[Data listing — start]

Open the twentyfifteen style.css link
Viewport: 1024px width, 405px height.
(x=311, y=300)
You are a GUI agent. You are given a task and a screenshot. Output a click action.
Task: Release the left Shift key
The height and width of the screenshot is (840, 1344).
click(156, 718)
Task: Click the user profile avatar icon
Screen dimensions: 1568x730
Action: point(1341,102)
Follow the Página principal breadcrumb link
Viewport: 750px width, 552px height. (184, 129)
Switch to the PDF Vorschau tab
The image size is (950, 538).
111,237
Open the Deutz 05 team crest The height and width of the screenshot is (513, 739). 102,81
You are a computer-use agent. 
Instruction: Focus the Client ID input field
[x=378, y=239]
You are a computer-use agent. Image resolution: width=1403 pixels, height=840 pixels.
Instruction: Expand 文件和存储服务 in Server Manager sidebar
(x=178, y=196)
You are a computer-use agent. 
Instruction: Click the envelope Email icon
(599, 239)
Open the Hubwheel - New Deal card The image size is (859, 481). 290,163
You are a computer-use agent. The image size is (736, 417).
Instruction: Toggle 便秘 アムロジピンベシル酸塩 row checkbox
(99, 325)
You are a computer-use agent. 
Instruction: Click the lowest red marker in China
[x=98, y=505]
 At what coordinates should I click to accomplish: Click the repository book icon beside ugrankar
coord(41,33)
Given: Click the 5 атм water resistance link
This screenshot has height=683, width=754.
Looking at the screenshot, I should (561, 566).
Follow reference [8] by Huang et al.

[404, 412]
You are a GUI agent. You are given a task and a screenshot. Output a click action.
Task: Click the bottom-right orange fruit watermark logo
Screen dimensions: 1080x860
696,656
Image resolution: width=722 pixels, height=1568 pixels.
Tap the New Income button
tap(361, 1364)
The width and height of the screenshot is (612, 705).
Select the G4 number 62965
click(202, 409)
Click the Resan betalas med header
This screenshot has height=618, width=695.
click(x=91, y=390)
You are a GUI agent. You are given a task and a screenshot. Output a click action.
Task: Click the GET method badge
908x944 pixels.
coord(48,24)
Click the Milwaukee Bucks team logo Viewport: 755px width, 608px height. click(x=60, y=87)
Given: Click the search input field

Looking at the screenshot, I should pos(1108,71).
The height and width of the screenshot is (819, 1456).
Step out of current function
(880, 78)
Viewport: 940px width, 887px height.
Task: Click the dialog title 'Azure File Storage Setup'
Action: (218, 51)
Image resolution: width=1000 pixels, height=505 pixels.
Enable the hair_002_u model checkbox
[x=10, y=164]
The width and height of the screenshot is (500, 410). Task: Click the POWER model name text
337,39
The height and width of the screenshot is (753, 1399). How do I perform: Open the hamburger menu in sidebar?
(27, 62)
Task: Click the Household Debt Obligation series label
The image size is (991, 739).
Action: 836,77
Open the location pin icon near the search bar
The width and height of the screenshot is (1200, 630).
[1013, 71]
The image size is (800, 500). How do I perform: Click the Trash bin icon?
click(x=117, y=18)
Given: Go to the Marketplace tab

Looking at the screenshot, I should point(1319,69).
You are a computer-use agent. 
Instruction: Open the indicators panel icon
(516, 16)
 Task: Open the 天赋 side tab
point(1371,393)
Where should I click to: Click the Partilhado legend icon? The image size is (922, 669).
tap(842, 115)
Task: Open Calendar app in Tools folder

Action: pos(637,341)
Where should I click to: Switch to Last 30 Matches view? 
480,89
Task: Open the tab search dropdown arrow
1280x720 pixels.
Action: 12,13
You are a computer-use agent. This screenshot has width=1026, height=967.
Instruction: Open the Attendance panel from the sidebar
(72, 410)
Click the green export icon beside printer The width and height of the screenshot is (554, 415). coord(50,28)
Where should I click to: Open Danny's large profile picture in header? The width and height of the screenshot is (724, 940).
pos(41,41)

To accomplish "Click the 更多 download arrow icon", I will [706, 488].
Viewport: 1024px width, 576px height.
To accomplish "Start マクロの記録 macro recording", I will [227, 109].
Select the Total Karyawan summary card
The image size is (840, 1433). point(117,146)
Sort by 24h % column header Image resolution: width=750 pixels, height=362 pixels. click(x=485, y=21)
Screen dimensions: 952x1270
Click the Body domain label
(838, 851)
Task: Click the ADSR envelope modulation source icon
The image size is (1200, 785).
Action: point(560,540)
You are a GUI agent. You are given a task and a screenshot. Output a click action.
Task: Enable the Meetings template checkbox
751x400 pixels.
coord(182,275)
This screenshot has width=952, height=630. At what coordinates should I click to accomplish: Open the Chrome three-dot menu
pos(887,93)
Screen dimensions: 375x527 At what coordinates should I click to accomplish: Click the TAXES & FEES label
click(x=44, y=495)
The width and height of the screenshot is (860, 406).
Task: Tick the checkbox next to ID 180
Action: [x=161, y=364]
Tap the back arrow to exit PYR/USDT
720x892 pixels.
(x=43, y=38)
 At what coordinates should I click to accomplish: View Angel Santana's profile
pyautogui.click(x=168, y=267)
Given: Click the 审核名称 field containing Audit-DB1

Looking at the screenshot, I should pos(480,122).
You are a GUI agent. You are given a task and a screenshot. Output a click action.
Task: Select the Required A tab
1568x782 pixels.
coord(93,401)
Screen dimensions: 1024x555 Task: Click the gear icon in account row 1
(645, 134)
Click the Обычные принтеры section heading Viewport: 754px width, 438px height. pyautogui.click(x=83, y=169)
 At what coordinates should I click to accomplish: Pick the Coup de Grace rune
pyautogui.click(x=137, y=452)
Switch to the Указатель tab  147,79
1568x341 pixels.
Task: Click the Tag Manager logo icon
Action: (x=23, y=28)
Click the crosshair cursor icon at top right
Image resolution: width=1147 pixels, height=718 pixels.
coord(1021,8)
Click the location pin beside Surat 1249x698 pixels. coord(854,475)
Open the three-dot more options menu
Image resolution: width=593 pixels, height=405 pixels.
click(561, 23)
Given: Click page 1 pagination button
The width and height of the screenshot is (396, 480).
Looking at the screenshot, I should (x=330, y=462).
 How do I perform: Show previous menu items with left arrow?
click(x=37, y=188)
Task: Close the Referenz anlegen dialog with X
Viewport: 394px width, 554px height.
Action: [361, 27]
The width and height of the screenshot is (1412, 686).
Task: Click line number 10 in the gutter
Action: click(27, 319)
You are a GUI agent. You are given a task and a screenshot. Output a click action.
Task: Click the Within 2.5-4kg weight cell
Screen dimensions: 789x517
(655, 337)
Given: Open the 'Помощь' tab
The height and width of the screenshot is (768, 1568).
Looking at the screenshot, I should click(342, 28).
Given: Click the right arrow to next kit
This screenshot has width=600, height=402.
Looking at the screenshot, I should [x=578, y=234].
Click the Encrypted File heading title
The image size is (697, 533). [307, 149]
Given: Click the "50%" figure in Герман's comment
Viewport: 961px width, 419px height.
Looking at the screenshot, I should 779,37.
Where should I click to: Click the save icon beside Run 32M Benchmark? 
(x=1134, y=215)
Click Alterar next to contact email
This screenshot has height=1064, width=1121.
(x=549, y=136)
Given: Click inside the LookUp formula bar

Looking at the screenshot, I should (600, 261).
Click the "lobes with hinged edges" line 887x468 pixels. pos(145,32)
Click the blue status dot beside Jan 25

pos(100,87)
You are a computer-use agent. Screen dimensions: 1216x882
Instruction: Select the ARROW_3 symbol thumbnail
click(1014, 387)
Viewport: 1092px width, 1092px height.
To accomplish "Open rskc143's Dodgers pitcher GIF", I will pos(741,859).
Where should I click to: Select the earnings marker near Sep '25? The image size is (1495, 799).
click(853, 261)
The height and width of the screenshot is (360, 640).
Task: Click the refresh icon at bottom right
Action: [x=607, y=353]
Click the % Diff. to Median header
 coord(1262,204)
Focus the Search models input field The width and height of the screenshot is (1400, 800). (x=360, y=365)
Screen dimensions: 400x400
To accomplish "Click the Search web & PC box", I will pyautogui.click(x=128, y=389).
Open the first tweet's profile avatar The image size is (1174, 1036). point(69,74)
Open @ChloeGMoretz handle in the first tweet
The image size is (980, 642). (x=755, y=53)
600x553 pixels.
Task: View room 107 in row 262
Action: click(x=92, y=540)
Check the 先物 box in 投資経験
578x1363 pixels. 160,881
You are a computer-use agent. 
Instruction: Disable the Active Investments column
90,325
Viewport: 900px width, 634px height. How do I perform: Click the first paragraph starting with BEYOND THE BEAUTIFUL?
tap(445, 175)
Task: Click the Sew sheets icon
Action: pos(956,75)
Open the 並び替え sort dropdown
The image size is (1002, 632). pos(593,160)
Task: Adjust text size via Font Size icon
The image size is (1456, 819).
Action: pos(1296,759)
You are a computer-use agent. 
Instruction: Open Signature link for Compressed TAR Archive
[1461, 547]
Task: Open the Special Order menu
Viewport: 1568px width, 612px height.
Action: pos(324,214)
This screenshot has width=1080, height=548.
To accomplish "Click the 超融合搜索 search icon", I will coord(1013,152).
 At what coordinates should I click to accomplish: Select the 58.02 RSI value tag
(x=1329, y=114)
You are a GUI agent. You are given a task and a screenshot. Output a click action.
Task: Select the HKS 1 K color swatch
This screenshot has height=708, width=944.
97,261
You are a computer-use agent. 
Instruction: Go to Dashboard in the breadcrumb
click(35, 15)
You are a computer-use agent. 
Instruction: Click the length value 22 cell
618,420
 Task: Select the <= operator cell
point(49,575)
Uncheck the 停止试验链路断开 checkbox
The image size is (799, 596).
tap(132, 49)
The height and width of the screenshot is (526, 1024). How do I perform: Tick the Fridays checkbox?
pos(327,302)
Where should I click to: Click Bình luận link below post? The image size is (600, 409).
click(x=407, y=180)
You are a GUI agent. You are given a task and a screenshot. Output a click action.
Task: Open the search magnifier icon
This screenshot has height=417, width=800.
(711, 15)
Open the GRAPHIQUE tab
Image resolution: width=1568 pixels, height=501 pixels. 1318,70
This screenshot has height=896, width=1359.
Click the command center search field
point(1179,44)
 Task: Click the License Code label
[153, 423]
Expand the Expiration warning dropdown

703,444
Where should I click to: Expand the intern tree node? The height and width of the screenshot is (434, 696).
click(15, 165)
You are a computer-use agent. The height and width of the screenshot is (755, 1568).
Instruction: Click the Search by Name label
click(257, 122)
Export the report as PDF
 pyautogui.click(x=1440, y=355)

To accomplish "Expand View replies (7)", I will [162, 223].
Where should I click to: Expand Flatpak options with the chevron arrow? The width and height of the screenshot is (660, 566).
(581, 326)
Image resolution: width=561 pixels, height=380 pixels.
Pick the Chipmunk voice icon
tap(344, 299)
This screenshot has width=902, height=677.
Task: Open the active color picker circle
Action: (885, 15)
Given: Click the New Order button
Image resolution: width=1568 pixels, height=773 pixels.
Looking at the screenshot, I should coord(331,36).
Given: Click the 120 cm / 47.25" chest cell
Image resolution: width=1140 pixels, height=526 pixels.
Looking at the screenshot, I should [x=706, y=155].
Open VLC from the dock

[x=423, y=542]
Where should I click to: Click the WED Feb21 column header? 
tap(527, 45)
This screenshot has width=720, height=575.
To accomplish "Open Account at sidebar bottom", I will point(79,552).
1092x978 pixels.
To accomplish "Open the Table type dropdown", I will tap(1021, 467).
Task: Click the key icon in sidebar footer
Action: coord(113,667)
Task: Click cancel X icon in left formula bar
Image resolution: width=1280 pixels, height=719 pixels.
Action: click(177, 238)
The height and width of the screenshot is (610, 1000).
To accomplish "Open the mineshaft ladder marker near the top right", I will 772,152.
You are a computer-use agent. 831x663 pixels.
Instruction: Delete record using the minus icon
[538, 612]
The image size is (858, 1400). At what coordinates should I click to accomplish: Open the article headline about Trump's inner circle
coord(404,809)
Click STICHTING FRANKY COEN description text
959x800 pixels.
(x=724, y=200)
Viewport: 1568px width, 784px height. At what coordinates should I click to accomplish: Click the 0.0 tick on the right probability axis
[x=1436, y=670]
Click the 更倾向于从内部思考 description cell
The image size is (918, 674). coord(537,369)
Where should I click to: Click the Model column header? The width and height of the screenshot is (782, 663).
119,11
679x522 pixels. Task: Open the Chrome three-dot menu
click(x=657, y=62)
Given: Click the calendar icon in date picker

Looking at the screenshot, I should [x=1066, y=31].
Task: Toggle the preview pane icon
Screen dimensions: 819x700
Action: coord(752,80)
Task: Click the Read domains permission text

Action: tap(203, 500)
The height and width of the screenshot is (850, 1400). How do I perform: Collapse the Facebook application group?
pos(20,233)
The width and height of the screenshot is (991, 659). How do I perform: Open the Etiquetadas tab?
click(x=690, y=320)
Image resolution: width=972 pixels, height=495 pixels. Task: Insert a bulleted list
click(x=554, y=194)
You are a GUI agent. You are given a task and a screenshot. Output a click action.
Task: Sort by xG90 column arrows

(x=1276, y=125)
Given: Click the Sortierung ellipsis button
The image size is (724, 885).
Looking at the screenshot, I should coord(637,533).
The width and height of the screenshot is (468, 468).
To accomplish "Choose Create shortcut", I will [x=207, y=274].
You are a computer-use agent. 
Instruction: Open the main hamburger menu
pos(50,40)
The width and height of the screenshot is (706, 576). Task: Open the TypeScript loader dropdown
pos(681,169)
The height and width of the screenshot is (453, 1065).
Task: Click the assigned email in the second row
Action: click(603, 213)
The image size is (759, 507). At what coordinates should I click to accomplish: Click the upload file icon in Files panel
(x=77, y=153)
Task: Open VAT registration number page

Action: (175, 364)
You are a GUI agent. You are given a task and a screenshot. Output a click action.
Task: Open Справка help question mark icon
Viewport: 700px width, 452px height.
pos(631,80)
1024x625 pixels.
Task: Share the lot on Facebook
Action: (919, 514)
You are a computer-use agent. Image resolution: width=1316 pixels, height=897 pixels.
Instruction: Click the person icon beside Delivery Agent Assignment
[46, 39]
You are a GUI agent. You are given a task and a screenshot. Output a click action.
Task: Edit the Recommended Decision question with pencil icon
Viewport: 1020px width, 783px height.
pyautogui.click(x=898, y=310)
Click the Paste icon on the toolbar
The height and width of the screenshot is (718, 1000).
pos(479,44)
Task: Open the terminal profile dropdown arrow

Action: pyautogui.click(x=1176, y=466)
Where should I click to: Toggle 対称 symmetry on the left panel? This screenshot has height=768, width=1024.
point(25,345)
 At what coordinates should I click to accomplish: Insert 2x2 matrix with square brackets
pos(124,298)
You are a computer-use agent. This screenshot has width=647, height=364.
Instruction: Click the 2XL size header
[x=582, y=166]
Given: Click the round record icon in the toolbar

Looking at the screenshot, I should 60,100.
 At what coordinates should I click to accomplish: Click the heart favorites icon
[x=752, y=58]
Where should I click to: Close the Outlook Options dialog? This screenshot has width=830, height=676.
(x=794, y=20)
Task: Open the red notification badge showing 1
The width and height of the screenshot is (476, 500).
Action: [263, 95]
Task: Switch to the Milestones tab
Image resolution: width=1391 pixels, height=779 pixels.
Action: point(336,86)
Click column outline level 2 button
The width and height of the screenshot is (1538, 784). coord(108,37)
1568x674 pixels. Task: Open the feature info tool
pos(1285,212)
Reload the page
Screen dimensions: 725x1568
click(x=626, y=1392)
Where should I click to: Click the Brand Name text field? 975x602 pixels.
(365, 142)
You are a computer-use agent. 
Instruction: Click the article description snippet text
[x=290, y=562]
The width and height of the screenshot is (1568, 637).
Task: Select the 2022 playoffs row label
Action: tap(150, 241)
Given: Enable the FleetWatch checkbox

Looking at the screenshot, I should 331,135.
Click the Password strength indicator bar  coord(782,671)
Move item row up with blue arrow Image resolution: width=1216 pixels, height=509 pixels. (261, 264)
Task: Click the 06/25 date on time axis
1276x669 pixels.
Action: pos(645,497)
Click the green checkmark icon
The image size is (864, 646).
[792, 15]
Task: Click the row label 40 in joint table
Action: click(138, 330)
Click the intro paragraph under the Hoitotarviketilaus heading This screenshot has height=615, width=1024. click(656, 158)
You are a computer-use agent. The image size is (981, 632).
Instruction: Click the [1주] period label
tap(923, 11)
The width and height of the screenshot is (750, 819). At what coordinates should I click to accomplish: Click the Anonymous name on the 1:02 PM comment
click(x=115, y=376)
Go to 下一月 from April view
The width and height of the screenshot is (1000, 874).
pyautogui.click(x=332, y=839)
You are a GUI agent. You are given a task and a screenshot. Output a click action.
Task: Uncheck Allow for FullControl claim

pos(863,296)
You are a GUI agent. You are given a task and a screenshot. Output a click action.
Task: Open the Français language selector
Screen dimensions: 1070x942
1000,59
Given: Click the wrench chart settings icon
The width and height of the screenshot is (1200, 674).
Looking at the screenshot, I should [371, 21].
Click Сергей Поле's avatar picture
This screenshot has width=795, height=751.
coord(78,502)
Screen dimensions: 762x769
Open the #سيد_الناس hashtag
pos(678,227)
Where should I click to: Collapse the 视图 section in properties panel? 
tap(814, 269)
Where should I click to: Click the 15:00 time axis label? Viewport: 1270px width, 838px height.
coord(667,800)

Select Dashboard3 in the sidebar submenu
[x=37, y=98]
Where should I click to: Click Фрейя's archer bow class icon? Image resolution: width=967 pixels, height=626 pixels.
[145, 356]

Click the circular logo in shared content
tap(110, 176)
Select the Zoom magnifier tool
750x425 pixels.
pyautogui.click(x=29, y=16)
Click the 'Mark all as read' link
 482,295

[Data listing — finish]

= Task requirements =
Starting at the line in the records above that contains "Where should I click to: Click Фрейя's", output every line up to and including the last one, with nothing added.

= Response area =
Where should I click to: Click Фрейя's archer bow class icon? Image resolution: width=967 pixels, height=626 pixels.
[145, 356]

Click the circular logo in shared content
tap(110, 176)
Select the Zoom magnifier tool
750x425 pixels.
pyautogui.click(x=29, y=16)
Click the 'Mark all as read' link
 482,295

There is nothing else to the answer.